Over the past there have been a number of reports suggesting traders will be looking to unwind the Yen carry trades. As the Yen rallies and the US Dollar falls, the traders implementing the Yen carry trade could run into trouble and even lose money. The unwinding would result in buying back of the Yen and selling of the other currencies. There are concerns this action could result in a liquidity crunch worldwide.
The US Dollar, which has been in a downtrend since peaking in 2002, will likely continue its slide lower. At the same time, the Japanese Yen had one of its best weeks in a long time, rallying 3.7%. From a technical viewpoint, the Yen broke above an important resistance level that spurred on more buying to end the week. So if the unwinding of the Yen carry trades continues, how can the individual investor hedge their portfolio or better yet, profit from it?

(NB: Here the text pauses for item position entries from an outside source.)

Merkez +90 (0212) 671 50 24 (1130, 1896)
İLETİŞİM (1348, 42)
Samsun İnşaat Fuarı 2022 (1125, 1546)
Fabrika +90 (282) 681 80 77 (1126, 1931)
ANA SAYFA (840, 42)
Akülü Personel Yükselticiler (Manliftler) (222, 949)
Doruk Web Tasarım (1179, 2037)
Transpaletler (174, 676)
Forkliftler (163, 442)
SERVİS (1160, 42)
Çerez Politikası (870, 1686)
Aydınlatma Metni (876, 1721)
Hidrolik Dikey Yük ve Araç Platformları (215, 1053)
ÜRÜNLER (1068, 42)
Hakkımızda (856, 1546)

Rydex Investments offers the CurrencyShares exchange-traded funds for investors who do not have access to a currency trading account. If you believe - like I do - that the Yen has more room to move on the upside, the CurrencyShares Japanese Yen Trust (FXY) is your ticket. Over the last week FXY has gained 3.7% as the S&P 500 fell over 4%. Of the other currencies that Rydex offers ETFS, the Swiss Franc is currently yielding the second lowest interest rate. This led to a 1.2% gain in the CurrencyShares Swiss Franc Trust (FXF) during the last week.
The debate between further unwinding of the Yen carry trade will go on for weeks if not longer. If you would like to participate in the unwinding the two best ETF options are FXY and FXF. Even if the large unwinding does not take place, both ETFs should be able to perform well with the US Dollar in a continued downtrend. Carry trade or not, these two ETFs are the best options for investors looking for a way into foreign currencies.